What the task requires: Search the data for the string "Custom" and extract every line where it appears.
=== Section Start ===
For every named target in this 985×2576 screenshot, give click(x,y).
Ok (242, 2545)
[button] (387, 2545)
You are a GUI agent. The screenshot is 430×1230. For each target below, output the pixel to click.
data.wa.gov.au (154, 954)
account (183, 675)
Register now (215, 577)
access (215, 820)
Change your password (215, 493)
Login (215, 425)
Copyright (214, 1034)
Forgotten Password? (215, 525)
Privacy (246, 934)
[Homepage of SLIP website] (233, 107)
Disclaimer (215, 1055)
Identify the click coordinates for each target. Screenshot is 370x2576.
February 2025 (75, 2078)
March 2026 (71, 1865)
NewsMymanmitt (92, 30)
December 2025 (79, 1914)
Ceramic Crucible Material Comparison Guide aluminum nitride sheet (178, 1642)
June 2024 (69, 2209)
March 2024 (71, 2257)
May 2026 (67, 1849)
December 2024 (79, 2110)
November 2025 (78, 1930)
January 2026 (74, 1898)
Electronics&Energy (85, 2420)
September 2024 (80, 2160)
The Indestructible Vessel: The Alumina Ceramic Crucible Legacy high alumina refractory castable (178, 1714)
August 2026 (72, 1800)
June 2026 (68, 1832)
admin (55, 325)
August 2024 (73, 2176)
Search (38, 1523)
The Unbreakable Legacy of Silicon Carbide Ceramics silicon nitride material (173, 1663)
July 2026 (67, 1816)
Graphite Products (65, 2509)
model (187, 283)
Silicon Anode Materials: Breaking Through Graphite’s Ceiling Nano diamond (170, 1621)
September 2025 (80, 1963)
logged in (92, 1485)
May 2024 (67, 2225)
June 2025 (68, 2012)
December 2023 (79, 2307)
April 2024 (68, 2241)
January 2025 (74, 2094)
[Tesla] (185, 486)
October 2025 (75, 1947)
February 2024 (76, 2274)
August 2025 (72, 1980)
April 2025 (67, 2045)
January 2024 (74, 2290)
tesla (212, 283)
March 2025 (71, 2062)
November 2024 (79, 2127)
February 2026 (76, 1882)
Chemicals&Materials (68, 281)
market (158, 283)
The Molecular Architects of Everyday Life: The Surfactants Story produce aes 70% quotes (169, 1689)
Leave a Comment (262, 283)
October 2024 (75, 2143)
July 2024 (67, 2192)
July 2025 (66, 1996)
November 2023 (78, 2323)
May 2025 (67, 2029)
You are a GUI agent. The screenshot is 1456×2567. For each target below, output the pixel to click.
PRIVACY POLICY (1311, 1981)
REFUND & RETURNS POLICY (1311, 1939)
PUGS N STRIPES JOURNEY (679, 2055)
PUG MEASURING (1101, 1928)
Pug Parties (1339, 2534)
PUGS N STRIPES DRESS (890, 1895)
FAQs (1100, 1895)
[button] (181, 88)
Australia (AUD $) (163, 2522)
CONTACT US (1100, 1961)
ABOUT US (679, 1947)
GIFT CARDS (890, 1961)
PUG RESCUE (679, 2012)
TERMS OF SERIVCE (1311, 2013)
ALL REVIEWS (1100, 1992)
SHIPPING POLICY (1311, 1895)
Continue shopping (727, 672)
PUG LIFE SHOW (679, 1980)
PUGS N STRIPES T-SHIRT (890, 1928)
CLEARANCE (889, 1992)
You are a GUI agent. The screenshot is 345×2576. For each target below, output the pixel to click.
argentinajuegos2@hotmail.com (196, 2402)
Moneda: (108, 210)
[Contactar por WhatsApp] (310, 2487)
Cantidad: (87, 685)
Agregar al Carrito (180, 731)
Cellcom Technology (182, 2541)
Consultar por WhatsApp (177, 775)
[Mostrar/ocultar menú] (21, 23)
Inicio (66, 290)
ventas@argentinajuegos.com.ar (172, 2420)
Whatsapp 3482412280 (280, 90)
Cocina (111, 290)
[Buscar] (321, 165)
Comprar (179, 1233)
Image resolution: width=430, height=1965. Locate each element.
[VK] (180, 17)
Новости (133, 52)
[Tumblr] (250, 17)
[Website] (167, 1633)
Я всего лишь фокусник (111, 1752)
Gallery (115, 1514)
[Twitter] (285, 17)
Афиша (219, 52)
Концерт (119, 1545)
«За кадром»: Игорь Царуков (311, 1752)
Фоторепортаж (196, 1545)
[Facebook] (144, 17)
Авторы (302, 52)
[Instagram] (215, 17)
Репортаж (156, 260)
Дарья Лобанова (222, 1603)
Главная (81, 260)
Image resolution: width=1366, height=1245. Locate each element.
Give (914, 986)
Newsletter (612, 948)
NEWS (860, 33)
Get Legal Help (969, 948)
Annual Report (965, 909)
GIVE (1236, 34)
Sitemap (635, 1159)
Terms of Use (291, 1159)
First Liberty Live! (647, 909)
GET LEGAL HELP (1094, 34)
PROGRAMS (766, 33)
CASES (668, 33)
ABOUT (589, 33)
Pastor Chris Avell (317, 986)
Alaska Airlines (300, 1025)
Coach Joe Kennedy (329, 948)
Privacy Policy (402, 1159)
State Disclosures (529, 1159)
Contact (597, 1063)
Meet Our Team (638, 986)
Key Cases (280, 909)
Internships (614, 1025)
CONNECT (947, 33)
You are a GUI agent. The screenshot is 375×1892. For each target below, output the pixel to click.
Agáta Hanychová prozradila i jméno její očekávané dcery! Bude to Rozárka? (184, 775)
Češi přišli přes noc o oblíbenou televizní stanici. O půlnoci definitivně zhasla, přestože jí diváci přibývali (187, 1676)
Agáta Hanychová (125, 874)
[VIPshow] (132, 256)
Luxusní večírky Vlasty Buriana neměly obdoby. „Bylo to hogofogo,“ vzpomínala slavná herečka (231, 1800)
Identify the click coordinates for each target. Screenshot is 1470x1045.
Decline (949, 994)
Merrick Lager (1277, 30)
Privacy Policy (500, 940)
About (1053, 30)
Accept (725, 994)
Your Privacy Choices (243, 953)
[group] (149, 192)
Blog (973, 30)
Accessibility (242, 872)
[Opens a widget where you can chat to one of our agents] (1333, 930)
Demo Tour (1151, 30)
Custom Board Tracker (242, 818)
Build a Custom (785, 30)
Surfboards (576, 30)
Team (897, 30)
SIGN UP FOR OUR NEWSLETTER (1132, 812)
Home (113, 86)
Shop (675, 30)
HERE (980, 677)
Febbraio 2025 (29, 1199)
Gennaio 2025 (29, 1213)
=== Section End ===
Output of the task:
Custom Board Tracker (242, 818)
Build a Custom (785, 30)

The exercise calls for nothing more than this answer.